The problem of the low inertia of the ER-based DC microgrid and large fluctuation of LVDC bus voltage will endanger the reliable and stable manipulation of the DC microgrid and reduce the operating potency of the system. This paper proposes a power feedforward control strategy for ER-based DC microgrid applications. The main idea is to use DC microgrid virtual inertia control combined with DAB power transmission characteristics to slow down the change of LVDC bus voltage, and to simplify the modulation algorithm of DAB converter, for the purpose of improving system potency and stability. The DC microgrid virtual inertia control strategy combines the functions of virtual inertia and DC power-voltage droop, effectively enhancing the inertia of the DC microgrid and suppressing DC bus voltage fluctuations. The power feedforward control strategy based on the DAB power transmission characteristics can simplify the modulation algorithm, and the reliability of the system can be enhanced. The validity and efficacy of the proposed virtual inertia-based power feedforward control method can be verified by experimental results.

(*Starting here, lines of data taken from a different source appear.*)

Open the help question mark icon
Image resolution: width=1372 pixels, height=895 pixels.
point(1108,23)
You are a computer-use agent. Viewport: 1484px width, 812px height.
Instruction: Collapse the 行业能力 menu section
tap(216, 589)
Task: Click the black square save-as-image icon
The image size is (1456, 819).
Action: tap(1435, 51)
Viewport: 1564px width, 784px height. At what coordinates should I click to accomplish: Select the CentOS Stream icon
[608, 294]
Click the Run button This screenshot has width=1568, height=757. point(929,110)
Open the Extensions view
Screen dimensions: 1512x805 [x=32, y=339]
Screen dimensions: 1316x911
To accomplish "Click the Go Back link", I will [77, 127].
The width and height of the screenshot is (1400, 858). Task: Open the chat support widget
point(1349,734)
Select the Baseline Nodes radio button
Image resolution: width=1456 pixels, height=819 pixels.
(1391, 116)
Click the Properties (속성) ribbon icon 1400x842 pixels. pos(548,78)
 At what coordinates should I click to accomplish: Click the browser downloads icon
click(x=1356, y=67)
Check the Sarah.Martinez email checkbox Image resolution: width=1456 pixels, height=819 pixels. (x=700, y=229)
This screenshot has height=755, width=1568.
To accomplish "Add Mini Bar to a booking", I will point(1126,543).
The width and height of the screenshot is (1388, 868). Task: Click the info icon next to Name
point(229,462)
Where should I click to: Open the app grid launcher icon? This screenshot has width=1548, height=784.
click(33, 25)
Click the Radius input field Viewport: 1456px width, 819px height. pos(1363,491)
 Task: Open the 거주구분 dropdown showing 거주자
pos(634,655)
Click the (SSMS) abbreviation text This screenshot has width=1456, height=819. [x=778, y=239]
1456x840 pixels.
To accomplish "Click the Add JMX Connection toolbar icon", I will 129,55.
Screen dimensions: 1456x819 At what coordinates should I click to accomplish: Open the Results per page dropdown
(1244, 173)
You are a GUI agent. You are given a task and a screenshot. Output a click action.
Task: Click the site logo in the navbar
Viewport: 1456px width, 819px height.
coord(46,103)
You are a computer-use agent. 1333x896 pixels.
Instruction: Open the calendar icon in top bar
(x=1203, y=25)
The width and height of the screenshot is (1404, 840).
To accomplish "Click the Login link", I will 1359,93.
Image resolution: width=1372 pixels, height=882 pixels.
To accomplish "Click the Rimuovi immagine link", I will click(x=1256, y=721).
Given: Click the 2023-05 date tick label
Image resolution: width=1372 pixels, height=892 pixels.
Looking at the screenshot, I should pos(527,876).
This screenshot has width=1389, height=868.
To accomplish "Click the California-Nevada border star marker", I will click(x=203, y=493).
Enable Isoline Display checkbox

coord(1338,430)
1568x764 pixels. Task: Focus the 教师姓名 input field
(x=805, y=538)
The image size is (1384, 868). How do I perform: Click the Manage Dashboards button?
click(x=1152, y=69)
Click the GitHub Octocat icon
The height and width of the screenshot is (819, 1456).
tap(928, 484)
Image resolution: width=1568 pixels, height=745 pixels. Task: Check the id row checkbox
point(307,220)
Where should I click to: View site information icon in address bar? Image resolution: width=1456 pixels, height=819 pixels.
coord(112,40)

Future research directions will consider extending the proposed control strategy to a cascade structure. Due to the limitation of ER capacity, the cascading structure will become the trend of the future. The solid-state transformer experimental platform designed in this paper is only a theoretical verification platform, because its voltage level is 220 V AC. This voltage level is not sufficient for practical applications, so solid-state transformers that achieve high- to low-voltage conversion can be considered in the future.